A madrugada estava tendo seus primeiros segundos de vida quando Noelle havia chegado para me encarar. Fitou-me por um longo tempo sem proferir uma palavra sequer, e depois de nossa distância de dez metros ter diminuído, ela correu para me abraçar. Senti o corpo familiar tendo contanto de afeto com o meu, e naquele momento eu só poderia dizer que a amo.

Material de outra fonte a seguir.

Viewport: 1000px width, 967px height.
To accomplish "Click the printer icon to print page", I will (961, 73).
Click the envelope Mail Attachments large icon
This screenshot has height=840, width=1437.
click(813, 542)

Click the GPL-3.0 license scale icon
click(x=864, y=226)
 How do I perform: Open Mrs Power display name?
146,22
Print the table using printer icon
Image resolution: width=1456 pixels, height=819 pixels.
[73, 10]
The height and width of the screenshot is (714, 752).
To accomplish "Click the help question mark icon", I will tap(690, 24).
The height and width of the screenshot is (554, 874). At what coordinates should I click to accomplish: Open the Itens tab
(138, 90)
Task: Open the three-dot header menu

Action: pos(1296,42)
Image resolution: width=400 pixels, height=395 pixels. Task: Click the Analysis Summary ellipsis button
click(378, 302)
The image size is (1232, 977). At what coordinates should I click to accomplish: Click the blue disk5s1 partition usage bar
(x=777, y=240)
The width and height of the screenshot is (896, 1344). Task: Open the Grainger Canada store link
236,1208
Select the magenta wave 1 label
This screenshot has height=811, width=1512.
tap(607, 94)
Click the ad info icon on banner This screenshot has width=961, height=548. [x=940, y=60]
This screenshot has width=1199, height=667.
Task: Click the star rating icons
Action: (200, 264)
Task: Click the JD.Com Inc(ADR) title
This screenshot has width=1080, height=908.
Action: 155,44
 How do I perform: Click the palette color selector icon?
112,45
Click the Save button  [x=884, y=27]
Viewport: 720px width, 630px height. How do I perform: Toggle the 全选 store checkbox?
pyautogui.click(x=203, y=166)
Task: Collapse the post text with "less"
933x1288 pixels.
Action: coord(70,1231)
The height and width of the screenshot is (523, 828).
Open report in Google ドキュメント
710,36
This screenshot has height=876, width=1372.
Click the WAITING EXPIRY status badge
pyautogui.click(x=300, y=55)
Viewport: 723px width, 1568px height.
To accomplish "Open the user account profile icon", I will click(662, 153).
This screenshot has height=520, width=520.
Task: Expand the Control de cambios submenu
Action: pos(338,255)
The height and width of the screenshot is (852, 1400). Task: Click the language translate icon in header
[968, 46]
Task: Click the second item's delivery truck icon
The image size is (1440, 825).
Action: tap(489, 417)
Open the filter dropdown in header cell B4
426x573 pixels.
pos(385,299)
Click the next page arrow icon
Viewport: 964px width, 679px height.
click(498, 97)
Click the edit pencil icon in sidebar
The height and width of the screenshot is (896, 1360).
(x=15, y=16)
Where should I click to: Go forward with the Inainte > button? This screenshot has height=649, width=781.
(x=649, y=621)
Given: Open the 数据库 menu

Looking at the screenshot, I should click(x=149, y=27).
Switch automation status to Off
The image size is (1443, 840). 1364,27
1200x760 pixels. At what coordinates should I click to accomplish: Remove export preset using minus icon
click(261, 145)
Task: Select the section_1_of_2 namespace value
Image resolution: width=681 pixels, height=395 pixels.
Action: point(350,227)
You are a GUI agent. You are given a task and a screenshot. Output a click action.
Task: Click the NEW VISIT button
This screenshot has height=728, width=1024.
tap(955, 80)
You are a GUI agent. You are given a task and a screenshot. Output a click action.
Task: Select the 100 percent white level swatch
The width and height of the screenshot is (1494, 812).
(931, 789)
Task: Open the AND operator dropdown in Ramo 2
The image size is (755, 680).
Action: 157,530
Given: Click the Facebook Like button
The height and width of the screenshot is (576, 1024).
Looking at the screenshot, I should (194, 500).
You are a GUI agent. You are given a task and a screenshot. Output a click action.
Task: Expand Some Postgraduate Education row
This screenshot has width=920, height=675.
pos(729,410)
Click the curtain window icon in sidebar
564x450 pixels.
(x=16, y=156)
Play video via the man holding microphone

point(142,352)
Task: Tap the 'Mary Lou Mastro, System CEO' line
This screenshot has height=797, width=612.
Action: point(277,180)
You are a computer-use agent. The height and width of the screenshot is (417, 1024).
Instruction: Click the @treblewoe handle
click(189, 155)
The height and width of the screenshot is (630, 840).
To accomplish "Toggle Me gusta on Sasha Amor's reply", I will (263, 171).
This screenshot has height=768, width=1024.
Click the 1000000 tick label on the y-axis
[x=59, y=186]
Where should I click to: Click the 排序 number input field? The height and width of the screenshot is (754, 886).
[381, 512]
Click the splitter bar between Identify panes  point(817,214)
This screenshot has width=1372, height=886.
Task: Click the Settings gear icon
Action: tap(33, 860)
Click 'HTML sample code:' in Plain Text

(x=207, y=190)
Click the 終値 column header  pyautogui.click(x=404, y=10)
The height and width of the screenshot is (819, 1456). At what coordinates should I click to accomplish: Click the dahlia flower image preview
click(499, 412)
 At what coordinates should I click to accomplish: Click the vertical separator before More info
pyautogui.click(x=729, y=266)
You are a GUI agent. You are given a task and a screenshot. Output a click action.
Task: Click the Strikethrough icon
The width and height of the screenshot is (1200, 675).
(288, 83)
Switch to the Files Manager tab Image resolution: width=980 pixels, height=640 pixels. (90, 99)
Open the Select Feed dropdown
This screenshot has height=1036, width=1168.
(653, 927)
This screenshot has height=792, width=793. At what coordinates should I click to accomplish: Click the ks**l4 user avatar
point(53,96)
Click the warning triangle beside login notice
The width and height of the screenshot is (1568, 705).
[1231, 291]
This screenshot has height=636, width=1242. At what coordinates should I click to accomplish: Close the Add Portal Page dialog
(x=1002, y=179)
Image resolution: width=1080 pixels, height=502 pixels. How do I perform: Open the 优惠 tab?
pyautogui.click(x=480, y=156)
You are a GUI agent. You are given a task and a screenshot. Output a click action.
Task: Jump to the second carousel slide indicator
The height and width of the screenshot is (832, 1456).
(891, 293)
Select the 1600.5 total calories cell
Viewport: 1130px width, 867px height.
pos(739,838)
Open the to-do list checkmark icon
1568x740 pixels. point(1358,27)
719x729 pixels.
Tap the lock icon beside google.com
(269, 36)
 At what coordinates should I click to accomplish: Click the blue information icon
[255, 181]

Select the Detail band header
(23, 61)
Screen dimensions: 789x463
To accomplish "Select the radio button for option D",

Não é o mesmo tipo de amor que tenho por Alice, é claro. É diferente, mas ainda assim ela era uma das minhas pessoas favoritas no mundo. Acho que no fundo, éramos como chuva e sol, intensos e inseparáveis.

“Me desculpa, por tudo...” Sussurrei nos ouvidos de Noelle.

“Não irei te desculpar! Há menos que você queira sair comigo agora.” Seu tom de voz estava um pouco invocado.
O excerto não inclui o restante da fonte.